Please restate, word for word, each line from the one containing "This screenshot has height=711, width=1280." through the end of the entries below.

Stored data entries
++++++

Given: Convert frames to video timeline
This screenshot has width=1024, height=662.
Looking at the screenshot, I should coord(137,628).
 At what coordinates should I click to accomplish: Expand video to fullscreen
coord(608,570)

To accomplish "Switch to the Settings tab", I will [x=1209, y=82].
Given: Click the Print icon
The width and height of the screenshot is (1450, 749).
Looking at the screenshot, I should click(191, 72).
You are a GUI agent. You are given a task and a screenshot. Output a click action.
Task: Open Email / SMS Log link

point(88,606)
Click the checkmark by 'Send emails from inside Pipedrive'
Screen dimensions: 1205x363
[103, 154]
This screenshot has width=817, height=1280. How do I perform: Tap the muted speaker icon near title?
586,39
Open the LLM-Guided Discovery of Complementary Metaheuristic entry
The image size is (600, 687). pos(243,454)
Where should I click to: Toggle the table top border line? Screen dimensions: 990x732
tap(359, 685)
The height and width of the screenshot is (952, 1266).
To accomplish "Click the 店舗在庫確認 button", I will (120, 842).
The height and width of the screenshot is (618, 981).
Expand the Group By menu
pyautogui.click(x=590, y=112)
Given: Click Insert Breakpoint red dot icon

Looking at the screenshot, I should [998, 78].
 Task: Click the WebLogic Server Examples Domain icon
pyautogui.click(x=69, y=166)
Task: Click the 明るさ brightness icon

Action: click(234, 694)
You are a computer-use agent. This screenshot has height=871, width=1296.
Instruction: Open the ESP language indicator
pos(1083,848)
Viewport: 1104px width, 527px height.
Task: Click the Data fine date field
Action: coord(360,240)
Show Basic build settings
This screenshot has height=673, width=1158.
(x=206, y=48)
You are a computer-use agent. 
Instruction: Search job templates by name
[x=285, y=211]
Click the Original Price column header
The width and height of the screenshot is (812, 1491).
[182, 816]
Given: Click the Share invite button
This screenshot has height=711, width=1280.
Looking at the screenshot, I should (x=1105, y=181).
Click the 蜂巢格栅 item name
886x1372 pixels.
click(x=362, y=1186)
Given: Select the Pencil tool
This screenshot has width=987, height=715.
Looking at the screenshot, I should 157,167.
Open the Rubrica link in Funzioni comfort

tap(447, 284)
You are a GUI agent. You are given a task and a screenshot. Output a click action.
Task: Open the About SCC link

++++++

**ANSWER TO THIS TASK**
This screenshot has height=711, width=1280.
Looking at the screenshot, I should (x=1105, y=181).
Click the 蜂巢格栅 item name
886x1372 pixels.
click(x=362, y=1186)
Given: Select the Pencil tool
This screenshot has width=987, height=715.
Looking at the screenshot, I should 157,167.
Open the Rubrica link in Funzioni comfort

tap(447, 284)
You are a GUI agent. You are given a task and a screenshot. Output a click action.
Task: Open the About SCC link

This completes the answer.